The One with the Thoughts of Frans

PulseAudio: How to Decouple Application Volumes And Global Volume

I wondered why e.g. my VLC volume kept getting lowered. As it turns out, there was a change.

PulseAudio seems to have copied one of Windows 6+’s most annoying features, at least in terms of the media framework: flat volumes.

Quick refresher: This is that annoying thing that Windows (and now, PulseAudio, by default) does, where turning up the volume in an application will increase the master system volume alongside it. This has the side-effect that any application which sets its own volume can commandeer the master volume of your system. Why is this bad? The short answer is headphones.

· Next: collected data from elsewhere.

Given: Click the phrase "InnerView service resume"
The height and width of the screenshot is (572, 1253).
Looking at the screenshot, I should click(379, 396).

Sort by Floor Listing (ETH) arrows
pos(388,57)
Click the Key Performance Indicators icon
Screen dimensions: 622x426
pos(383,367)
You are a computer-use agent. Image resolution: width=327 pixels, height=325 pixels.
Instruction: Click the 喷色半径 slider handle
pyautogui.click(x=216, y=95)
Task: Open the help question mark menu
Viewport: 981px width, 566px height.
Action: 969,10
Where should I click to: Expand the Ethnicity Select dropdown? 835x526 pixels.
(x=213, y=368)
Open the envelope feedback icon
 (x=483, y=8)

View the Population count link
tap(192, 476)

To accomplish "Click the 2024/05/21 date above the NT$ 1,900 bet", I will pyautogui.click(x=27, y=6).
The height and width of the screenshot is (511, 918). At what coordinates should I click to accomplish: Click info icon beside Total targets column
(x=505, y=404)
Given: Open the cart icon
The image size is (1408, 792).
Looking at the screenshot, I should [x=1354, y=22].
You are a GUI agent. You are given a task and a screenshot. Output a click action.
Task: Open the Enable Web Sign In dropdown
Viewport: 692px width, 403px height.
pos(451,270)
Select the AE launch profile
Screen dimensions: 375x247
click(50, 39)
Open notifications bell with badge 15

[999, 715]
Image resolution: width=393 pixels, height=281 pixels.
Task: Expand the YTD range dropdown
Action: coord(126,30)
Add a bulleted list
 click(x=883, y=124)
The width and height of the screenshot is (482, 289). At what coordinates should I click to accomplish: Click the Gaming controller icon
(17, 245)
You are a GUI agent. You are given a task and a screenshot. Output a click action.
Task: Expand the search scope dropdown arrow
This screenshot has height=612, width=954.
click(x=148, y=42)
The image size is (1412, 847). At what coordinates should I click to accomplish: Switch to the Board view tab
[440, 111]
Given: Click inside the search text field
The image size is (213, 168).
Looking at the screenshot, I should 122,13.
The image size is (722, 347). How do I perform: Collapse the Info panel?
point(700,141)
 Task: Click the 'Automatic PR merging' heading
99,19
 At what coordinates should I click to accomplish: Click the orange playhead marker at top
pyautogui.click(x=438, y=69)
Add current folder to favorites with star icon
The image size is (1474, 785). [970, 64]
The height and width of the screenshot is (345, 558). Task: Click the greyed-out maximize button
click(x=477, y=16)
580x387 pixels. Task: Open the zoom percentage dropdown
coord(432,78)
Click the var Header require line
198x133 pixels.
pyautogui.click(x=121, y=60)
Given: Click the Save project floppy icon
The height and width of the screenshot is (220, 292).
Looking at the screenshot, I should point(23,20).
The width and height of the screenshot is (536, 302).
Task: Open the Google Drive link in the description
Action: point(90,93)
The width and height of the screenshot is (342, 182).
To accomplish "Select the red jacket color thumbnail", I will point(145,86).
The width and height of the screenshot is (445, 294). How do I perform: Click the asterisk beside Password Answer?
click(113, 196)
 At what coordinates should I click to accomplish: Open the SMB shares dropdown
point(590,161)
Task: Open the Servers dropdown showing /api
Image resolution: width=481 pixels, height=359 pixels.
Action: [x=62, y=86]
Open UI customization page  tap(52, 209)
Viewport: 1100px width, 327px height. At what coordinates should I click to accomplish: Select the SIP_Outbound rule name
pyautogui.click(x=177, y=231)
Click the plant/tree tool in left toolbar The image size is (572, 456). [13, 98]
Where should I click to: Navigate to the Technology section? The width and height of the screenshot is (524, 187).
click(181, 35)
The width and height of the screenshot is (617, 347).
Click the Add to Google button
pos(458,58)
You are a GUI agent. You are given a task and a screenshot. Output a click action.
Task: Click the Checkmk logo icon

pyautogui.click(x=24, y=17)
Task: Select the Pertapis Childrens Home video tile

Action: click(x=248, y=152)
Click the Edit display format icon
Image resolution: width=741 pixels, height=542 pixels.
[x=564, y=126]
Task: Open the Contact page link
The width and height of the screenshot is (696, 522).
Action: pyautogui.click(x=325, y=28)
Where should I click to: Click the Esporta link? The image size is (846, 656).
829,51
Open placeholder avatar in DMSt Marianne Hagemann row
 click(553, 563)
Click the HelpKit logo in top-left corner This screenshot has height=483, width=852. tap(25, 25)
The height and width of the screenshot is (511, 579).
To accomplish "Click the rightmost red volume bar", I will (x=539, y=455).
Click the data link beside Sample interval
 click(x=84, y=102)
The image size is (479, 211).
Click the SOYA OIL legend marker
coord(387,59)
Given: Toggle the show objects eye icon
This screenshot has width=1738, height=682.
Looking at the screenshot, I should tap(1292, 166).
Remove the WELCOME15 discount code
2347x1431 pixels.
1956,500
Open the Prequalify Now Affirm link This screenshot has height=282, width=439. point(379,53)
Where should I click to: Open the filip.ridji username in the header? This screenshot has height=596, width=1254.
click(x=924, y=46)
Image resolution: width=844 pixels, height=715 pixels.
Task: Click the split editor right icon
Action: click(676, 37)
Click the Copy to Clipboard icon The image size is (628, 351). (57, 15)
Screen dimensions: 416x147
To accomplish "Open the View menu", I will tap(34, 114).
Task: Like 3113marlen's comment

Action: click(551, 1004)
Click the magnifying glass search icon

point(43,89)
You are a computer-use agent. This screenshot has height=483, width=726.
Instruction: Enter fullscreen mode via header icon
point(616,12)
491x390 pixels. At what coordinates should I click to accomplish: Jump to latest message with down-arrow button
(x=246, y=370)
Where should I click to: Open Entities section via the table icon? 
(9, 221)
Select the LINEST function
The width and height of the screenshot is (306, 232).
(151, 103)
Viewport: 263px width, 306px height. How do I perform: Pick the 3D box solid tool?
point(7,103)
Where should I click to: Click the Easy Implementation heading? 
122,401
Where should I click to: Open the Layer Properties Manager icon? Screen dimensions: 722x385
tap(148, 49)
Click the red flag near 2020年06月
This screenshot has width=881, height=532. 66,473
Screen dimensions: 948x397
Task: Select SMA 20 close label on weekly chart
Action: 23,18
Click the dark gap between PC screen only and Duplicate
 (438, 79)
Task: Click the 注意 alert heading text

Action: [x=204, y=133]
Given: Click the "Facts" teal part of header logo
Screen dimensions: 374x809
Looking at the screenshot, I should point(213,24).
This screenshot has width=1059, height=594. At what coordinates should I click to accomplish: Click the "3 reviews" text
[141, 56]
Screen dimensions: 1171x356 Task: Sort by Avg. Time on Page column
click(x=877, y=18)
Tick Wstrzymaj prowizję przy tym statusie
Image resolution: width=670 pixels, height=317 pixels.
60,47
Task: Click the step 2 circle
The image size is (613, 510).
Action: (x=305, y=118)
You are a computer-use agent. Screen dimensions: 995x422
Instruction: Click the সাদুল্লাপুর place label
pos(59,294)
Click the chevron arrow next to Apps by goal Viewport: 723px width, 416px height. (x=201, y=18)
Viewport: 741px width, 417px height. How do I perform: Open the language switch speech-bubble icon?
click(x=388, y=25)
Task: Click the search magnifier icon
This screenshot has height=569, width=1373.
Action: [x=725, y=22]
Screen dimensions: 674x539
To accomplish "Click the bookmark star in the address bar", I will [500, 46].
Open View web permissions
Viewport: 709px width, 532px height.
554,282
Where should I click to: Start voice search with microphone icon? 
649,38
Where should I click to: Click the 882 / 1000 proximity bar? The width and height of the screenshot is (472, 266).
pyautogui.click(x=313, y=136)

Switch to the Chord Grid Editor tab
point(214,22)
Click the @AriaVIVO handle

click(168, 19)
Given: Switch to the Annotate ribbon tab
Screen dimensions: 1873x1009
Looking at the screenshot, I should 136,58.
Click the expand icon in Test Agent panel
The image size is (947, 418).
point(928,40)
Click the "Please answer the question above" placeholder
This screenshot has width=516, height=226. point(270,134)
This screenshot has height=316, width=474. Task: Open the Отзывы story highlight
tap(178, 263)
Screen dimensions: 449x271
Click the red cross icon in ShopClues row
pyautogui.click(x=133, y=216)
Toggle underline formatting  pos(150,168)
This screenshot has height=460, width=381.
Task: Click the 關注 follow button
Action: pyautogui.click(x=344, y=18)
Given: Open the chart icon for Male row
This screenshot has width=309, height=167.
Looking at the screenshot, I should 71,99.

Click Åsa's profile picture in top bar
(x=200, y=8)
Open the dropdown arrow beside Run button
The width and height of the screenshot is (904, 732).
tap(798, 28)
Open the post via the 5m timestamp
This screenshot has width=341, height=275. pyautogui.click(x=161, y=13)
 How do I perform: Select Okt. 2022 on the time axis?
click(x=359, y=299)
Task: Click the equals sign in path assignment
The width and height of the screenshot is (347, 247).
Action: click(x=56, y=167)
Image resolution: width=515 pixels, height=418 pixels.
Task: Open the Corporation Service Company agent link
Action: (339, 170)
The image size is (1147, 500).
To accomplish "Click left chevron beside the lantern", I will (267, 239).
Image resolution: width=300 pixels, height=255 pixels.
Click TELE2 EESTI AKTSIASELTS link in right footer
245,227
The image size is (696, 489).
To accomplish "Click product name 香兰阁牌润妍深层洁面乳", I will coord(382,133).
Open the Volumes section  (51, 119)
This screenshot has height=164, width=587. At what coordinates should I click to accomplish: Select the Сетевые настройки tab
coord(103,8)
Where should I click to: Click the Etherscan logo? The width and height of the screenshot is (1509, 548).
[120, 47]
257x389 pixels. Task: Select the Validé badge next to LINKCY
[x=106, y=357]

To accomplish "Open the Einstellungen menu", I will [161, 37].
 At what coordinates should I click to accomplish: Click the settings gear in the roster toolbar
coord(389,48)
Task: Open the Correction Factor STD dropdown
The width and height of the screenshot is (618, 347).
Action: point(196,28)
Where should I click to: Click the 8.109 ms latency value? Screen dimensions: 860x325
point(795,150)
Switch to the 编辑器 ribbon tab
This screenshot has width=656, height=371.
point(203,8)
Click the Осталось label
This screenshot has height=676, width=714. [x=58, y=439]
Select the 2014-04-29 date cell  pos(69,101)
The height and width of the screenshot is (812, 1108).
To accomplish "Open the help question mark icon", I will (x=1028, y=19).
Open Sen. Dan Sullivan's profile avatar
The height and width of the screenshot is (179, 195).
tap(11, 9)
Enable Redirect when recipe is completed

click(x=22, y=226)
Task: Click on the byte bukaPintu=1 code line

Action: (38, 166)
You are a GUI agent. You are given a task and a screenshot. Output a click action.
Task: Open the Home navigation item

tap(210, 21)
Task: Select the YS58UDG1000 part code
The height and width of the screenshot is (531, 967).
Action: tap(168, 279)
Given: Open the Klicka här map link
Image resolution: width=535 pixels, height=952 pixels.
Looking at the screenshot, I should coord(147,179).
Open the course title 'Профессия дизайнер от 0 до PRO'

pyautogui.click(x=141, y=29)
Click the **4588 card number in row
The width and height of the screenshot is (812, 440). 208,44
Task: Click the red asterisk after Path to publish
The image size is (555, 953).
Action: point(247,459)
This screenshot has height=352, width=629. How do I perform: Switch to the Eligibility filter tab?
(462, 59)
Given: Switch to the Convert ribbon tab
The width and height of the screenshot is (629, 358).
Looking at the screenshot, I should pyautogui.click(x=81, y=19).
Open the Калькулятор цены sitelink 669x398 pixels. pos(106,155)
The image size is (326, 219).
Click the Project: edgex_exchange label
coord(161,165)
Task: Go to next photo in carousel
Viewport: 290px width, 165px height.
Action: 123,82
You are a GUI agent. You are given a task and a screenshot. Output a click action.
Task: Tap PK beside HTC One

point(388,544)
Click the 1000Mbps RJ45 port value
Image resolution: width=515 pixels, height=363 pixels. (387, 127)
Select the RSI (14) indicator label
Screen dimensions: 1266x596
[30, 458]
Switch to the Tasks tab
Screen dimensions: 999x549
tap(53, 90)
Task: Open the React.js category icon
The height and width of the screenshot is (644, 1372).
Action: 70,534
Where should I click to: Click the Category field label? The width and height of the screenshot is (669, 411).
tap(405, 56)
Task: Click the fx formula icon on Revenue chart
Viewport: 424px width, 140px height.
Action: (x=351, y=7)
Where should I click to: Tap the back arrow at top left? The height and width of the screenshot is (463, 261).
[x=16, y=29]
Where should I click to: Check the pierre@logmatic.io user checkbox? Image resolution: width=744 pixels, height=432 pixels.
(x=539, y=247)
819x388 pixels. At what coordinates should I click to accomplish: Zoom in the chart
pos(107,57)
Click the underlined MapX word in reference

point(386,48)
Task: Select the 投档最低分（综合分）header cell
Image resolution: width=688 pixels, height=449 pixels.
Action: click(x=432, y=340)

It’s not as if it’s only headphones that can blare at ridiculously loud volumes. Anyway, a quick search came up with this helpful suggestion regarding the flat-volumes setting.

PulseAudio supports per-application volume control, but by default this doesnt do much as you can only control these volumes from the pulseaudio volume control utility. Meaning that in an application like Audacious, when the output device is set to PulseAudio, and the volume control is set to hardware, it will adjust the master volume control, not the per-application volume control.

To fix this behavior, set the following in /etc/pulse/daemon.conf

flat-volumes = no

Now whenever Audacious goes to adjust the volume, it will adjust the audacious only volume and thus you wont have multiple applications fighting over the master volume control.

What a horribly annoying new default.